When you help a lower middle market company professionalize its operations, expand into new markets, or complete a strategic acquisition, the effects ripple through real lives. Employees build careers. Families build wealth — often generational wealth that would not have been possible without the growth that a strong partnership enables. Owners who spent decades building something see it reach a scale they could not have achieved alone.

That is the work we signed up for. It is more hands-on, more operationally intensive, and more personal than what most of private equity looks like. We would not have it any other way.

Why most firms avoid it

If the lower middle market is so attractive, why do most PE firms focus elsewhere? The barriers are real — they are just not barriers for us.

Deal size economics. Deploying $500 million in capital in $15-25 million deals requires far more transactions than deploying a $5 billion fund in $500 million deals. More deals means more sourcing, more diligence, more portfolio management. The economics per deal are smaller, which discourages firms optimized for scale.

Operational intensity. Lower middle market companies need hands-on support — building systems, processes, and management teams, sometimes from scratch. This is different from the board-level oversight model that large-cap firms are built around.

Infrastructure gaps. Many target companies lack audited financials, professional management layers, and formal IT systems. Diligence is harder. Post-acquisition work is heavier.

These barriers are what create our opportunity. They help keep competition down, entry prices mostly reasonable, and leave plenty of room for operational improvement. Our small, tech-focused team is ready for this work. This is our strategy.

The math works

The empirical evidence is clear. According to J.P. Morgan Asset Management, U.S. mid-market buyout funds have delivered a median net IRR of 13.5%, compared to 12.7% for large buyout funds. Upper quartile mid-market funds have outperformed large-cap funds by more than 500 basis points annually. Realized capital multiples are higher as well: 3.75x versus 3.2x for large-cap buyouts.

What matters most is where those returns come from. In the lower middle market, the dominant drivers are revenue growth and operational improvement — repeatable, GP-driven factors that are within our control. In large-cap PE, returns depend more heavily on leverage and multiple expansion — cyclical factors that are largely outside anyone’s control.

We prefer to invest in what we can influence.

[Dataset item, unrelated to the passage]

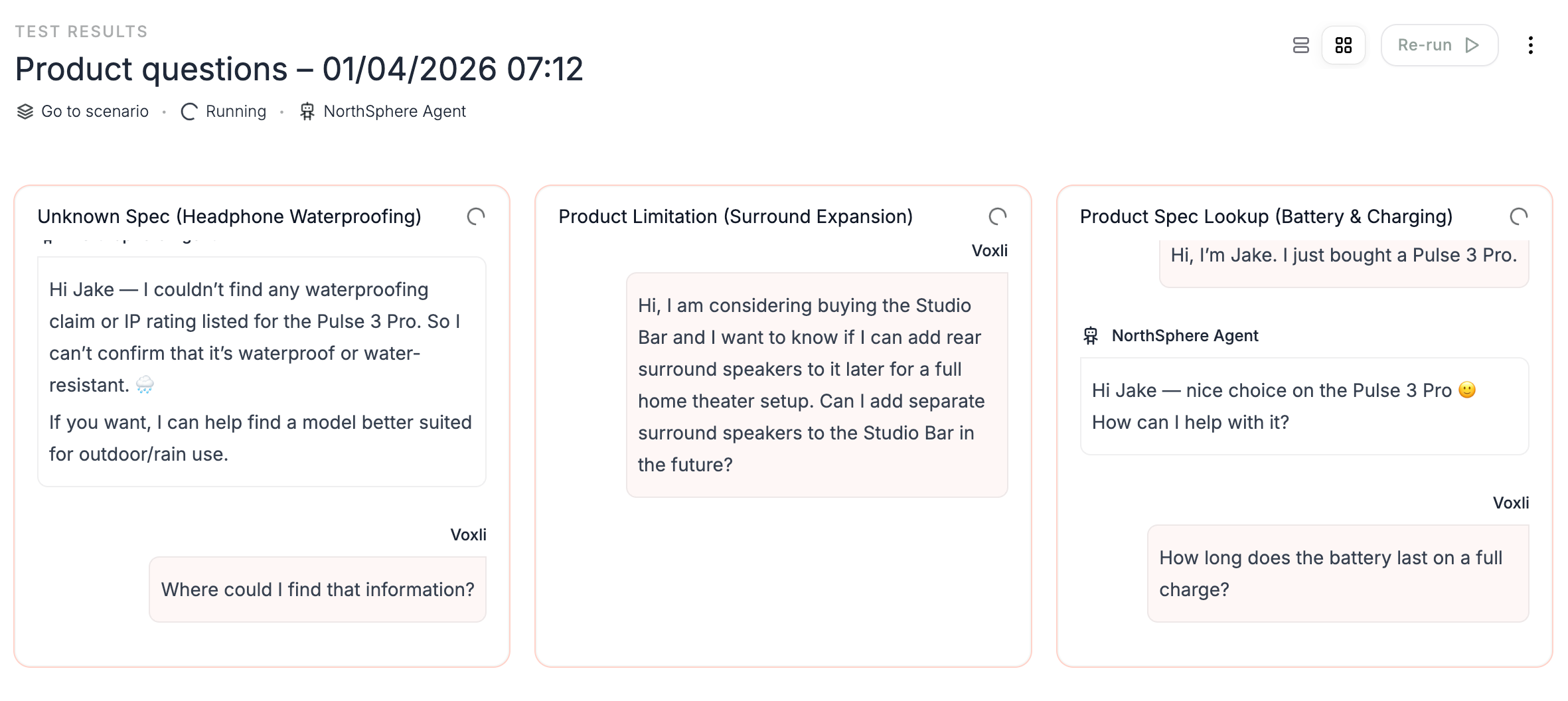Click the agent icon in the Battery card chat

coord(1091,336)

WHAT DRIVES RETURNS? LOWER MIDDLE MARKET REPEATABLE & GP-DRIVEN Revenue Growth New markets, customers, products Operational Improvement Systems, processes, efficiency Management Development Leadership bench, talent, culture LARGE-CAP PE CYCLICAL & MARKET-DRIVEN Leverage Debt-driven returns, rate-dependent Multiple Expansion Buy low, sell higher — requires timing Financial Engineering Capital structure optimization Source: Cambridge Associates, Morgan Stanley, J.P. Morgan Asset Management

Why this, why now

The structural tailwinds behind the lower middle market are not temporary. The baby boomer succession wave will play out over the next decade. American industry remains fragmented. And the gap between what these businesses need and what most PE firms are willing to provide is not closing anytime soon.

At Augeo Capital, we are not trying to be the biggest firm in private equity. We are building a boutique firm that does one thing well: partner with great businesses at an inflection point and help them reach the next level of performance and scale. The lower middle market is where that work matters most — for the businesses, for their people, and for our investors.